El contrato, firmado en octubre de 2024 por un valor superior a $10.300 millones, buscaba actualizar los sistemas digitales de trámites como pasaportes, visas, nacionalidad y otros servicios consulares. Sin embargo, de acuerdo con el reporte, las metas previstas no se habrían alcanzado y el desarrollo del proyecto presentó retrasos y fallas desde sus primeras etapas.

El informe señala que, pese a advertencias sobre incumplimientos, el proceso fue prorrogado en dos ocasiones, extendiendo los plazos hasta agosto de 2025 sin que se lograran resultados funcionales en la plataforma. Entre los principales problemas se mencionan fallas en el agendamiento de citas, errores en validación de datos y ausencia de una versión estable del sistema.
Asimismo, se indica que las pruebas piloto realizadas con distintos consulados no fueron satisfactorias, lo que evidenciaría que el sistema nunca alcanzó un nivel operativo adecuado para su puesta en funcionamiento.

Otro de los puntos críticos del informe hace referencia a la supuesta implementación de una infraestructura tecnológica “robusta y segura” que, según la supervisión, no habría cumplido con los estándares requeridos, obligando a la Cancillería a utilizar soluciones temporales para no interrumpir los servicios al ciudadano.
El documento también advierte cambios frecuentes en el equipo de trabajo del contratista, lo que habría generado retrasos adicionales y reprocesos en la ejecución del proyecto.
Ante el incumplimiento generalizado de las obligaciones contractuales, el supervisor calificó el desempeño del contratista como fallido, señalando inconsistencias en los productos entregados y falta de alineación con los objetivos pactados.
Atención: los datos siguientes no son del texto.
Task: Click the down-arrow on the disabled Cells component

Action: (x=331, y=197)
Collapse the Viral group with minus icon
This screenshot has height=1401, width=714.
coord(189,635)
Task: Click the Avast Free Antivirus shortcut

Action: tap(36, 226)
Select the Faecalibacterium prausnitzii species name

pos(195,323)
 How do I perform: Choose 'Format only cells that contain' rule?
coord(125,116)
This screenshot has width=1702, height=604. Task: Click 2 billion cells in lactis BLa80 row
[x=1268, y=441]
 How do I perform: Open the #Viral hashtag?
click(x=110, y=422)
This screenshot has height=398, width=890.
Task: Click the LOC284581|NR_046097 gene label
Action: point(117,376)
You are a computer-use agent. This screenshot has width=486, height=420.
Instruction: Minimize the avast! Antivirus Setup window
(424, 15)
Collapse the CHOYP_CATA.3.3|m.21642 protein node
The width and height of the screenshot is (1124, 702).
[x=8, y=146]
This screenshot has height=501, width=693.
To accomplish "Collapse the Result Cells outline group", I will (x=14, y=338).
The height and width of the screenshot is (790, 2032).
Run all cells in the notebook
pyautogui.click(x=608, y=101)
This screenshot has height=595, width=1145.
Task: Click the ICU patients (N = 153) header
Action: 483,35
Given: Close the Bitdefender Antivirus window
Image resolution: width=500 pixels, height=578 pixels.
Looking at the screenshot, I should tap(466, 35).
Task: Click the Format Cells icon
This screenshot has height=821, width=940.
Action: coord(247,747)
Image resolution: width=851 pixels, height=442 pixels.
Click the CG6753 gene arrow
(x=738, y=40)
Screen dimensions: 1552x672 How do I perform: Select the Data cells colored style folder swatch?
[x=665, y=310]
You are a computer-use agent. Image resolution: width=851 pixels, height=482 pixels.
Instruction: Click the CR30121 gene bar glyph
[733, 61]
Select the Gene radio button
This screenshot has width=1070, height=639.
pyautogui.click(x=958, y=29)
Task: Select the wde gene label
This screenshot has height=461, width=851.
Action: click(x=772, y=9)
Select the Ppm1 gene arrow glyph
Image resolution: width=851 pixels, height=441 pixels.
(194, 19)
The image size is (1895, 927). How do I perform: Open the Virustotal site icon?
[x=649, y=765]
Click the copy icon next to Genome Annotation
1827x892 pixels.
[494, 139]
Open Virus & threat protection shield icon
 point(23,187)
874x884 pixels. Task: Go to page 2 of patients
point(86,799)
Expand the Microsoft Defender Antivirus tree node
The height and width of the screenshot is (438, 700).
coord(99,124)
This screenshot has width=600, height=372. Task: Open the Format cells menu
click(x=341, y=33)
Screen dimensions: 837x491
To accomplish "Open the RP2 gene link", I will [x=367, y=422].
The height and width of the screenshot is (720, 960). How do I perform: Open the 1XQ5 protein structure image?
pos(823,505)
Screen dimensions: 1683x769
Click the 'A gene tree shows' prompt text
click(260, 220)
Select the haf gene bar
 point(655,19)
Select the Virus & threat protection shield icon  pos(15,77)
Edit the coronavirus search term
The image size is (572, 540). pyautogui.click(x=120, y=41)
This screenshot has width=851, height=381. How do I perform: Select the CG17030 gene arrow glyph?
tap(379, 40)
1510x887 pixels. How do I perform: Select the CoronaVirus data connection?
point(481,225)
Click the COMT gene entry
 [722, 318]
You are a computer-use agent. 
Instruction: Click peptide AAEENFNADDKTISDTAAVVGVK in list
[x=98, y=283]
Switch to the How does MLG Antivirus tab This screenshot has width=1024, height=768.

El caso ha generado cuestionamientos sobre los mecanismos de contratación y control en proyectos tecnológicos del Estado, mientras las autoridades evalúan posibles acciones sancionatorias y la eventual recuperación de los recursos desembolsados.
Hasta el momento, no se ha conocido un pronunciamiento detallado de la Cancillería sobre las conclusiones del informe final ni sobre el estado del proceso administrativo relacionado con el contrato.